§ PROBLEM STATEMENT
From the entries below, reproduce exactly the line containing "Select the Hand tool in the toolbar", the line containing "The width and height of the screenshot is (1160, 652).", and every line in between, with nothing added.

§ SOURCE DATA
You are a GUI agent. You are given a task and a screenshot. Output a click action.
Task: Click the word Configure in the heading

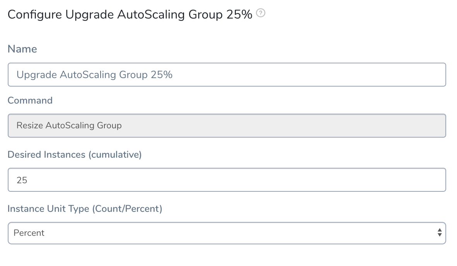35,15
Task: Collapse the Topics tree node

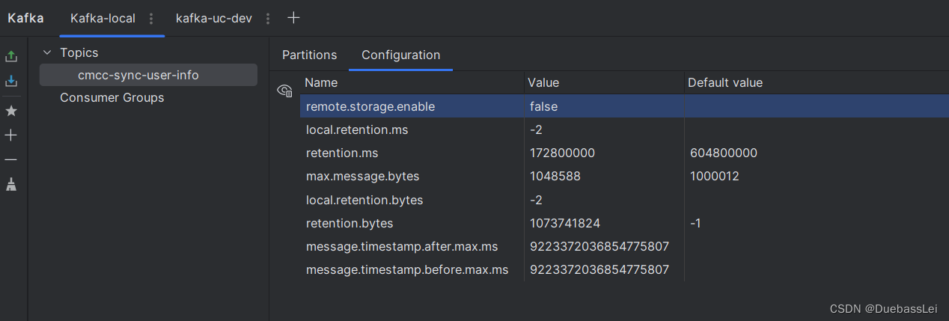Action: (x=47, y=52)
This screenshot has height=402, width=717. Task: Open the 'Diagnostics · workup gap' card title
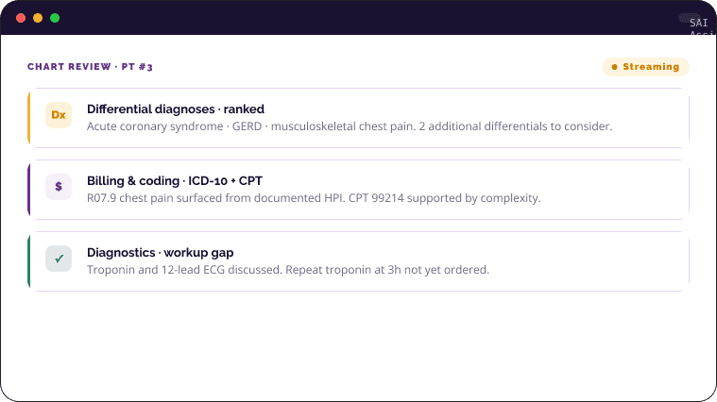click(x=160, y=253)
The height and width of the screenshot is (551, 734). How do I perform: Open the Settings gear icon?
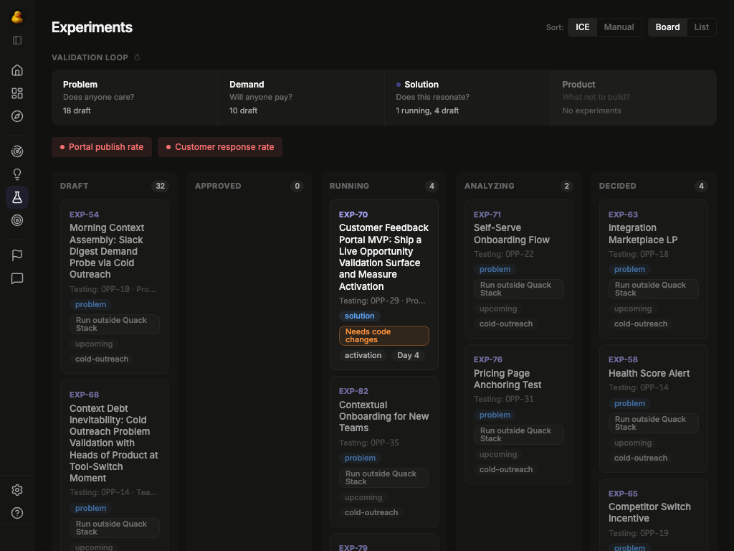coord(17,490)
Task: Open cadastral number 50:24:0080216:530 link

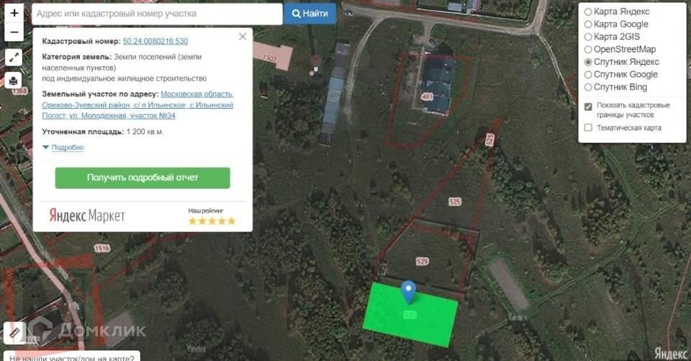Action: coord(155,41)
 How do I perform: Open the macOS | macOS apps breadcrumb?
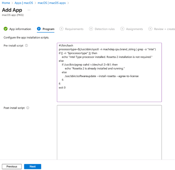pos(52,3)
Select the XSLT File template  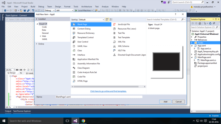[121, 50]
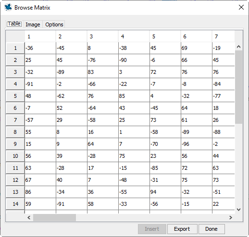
...
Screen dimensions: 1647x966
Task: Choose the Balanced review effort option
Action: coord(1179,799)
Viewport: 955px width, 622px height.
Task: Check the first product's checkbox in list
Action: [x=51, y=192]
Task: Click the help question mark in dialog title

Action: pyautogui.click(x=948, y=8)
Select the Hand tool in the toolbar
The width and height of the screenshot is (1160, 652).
...
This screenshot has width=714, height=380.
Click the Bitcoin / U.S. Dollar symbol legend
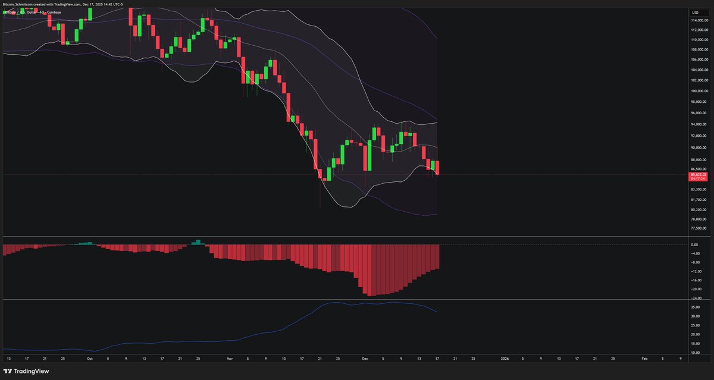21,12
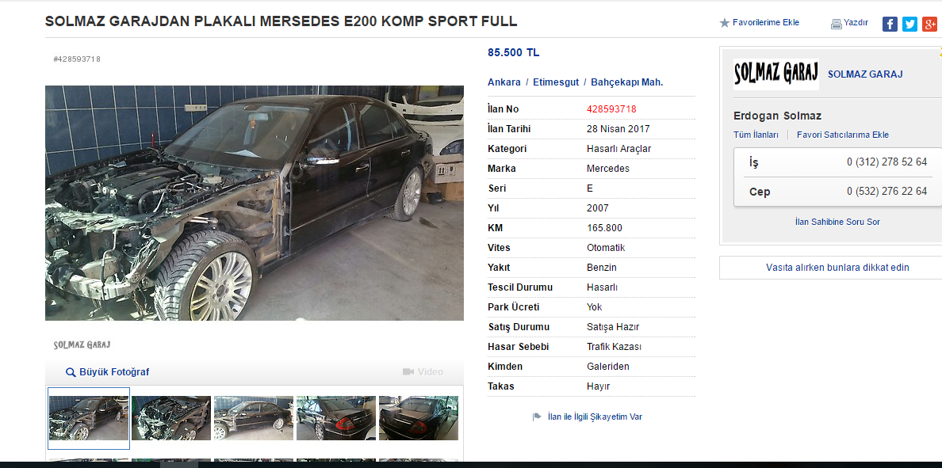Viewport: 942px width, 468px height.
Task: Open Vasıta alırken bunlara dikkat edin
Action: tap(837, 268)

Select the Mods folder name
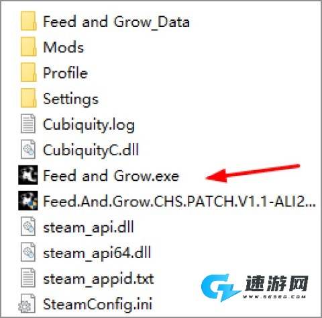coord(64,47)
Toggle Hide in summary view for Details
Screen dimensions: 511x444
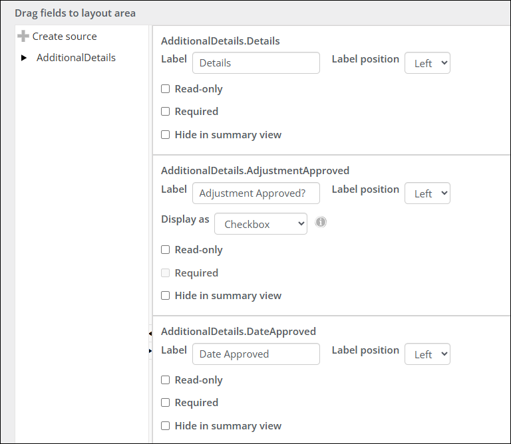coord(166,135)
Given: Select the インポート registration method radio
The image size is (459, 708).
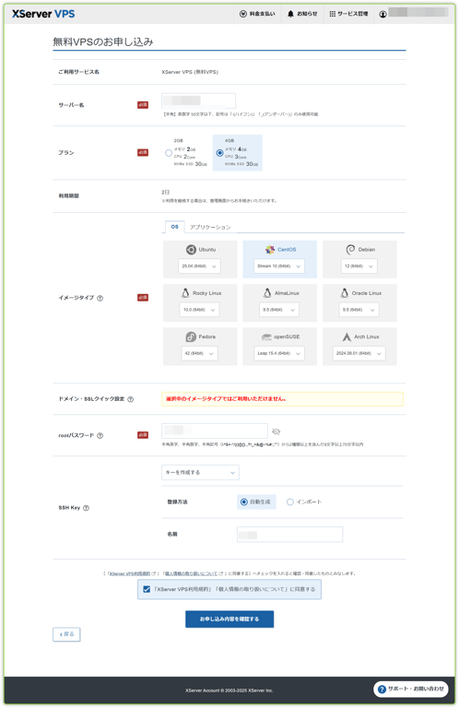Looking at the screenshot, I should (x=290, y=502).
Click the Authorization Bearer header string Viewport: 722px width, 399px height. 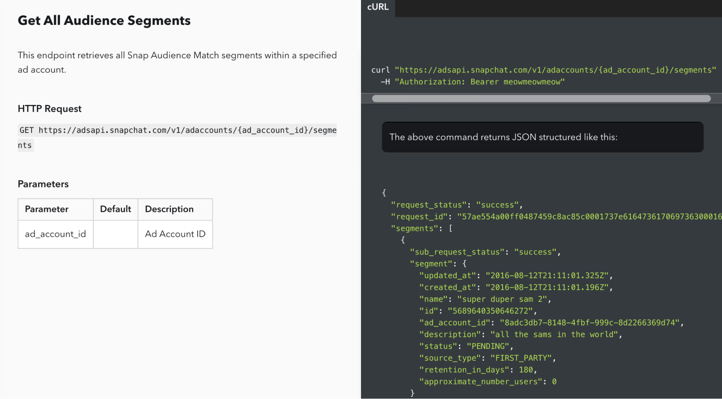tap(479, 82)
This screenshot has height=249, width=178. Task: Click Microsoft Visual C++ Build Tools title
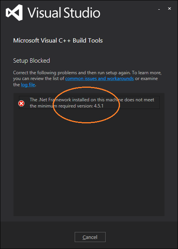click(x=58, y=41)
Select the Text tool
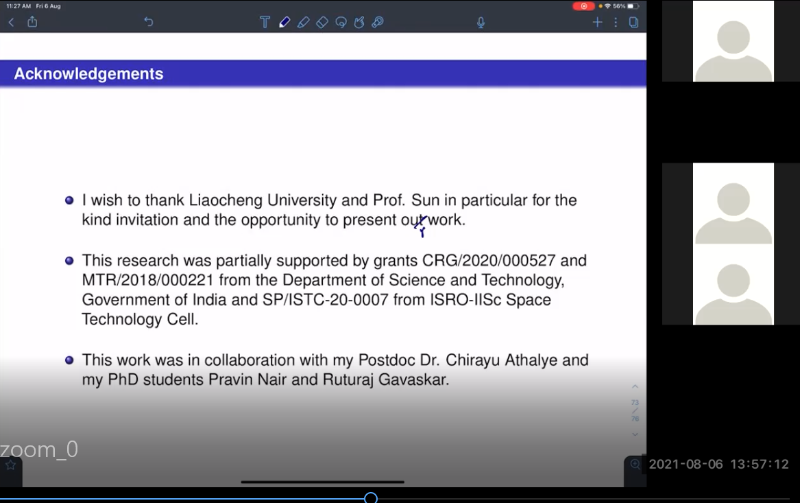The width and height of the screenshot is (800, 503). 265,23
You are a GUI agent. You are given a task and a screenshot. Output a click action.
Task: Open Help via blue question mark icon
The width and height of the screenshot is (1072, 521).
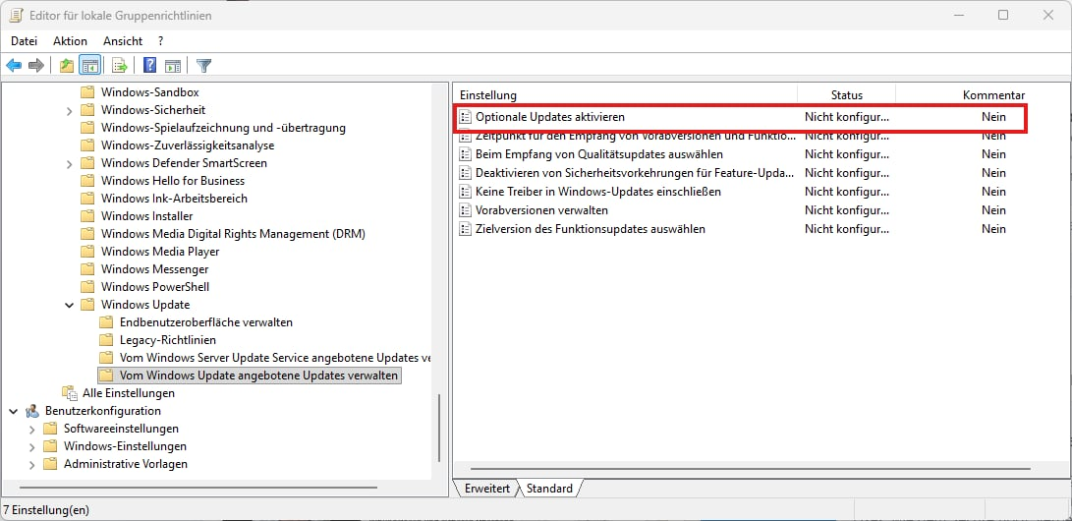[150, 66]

§ FINAL ANSWER
Select the Hand tool in the toolbar
The width and height of the screenshot is (1160, 652).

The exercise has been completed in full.